Объясните в одном–трех предложениях, почему, согласно фрагменту статьи, Елена Шварц назвала книгу «Ларец и ключ» «лишь одной из комнат большого и причудливого строения».

__Фрагмент статьи__
· · · · ·

Опубликовано в журнале Волга, номер 3, 2025
Книга Беллы Ахмадулиной «Ларец и ключ»[1] вышла в 1994 году, но в ней были стихи и середины восьмидесятых. Стройно разделенная на две части, она обещала и композиционную строгость – но стихи казались отступлениями, отростками, пристройками или боковыми дорожками, при всей торжественности образов. Елена Шварц, откликнувшись на книгу[2], сказала, что она «лишь одна из комнат большого и причудливого строения» – далее расшифровав, что речь в стихах книги не о больших жизненных сюжетах, но о специфическом мире шкатулок, цветов, вообще интерьеров и экстерьеров. Ревность и споры, и новые жизненные сценарии – это дело цветов, не людей, это их «ревнивое соперничество и упрек себе за неверность в любви» принадлежит и случайному взгляду из окна, и большой истории былого, теней и следов.
Вероятнее всего, Елена Шварц имеет в виду идеи Ю.М. Лотмана, который в начале 1980-х годов изобрел концепцию семиосферы, а в начале 1990-х продолжал работать над книгой о быте и традициях русского дворянства[3]. Лотман настаивал на том, что дворянство многоязычно, и ни один язык быта нельзя свести к естественному языку в его зафиксированной или привычной форме. Например, язык цветов или игральных карт вполне может заменять эпистолярное объяснение, но этот язык в своей функциональности поддерживается альбомными стихами или хлесткими эпиграммами.
Лотман показывал практическую работу семиосферы как полноты предназначенных к познанию самой культурой смыслов, – с невозможностью свести производство смыслов к уже имеющимся и зафиксированным языковым данным. Семиосфера как среда самоощущения людей, имеющих дело со знаками различных типов, требует, чтобы каждый культурный язык был не до конца полным, но поддерживался радикальным поступающим (от слова поступок) применением какого-то смежного языка. За языком дружбы может последовать язык дуэли, за языком архитектуры – язык философии, самодеятельной или серьезной, за языком масонских тайн – язык самоотверженного труда и постоянства.
Лотман в своем труде о дворянском быте отходит от более старой концепции «вторичных моделирующих систем», которой и прославилась тартуско-московская семиотическая школа, – несколько идеализированных образований, вроде обычаев, искусства, религии, которые воспроизводятся из поколения в поколение как моделирующие поведение. Эти моделирующие системы меняются только потому, что взяты в рамку естественного языка, определяющего горизонт такого моделирования, влияния на принятие практических решений, которые всегда надо объяснить другому.

· · · · ·

__Исходные данные__
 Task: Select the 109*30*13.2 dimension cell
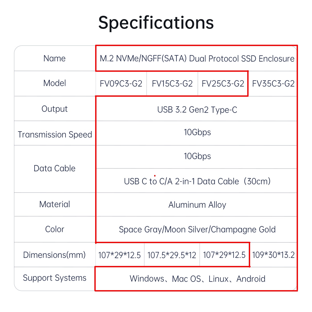(273, 255)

· · · · ·

__Ваше решение__
По ее словам, стихи этой книги не о больших жизненных сюжетах, а о специфическом мире шкатулок, цветов, вообще интерьеров и экстерьеров.